Saved entries:
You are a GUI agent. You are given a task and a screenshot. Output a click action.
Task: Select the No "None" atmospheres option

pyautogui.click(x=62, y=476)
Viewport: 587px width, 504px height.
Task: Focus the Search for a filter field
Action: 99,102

What to work on:
The entries above must be retyped exactly, down to the last character.

Your solution:
You are a GUI agent. You are given a task and a screenshot. Output a click action.
Task: Select the No "None" atmospheres option

pyautogui.click(x=62, y=476)
Viewport: 587px width, 504px height.
Task: Focus the Search for a filter field
Action: 99,102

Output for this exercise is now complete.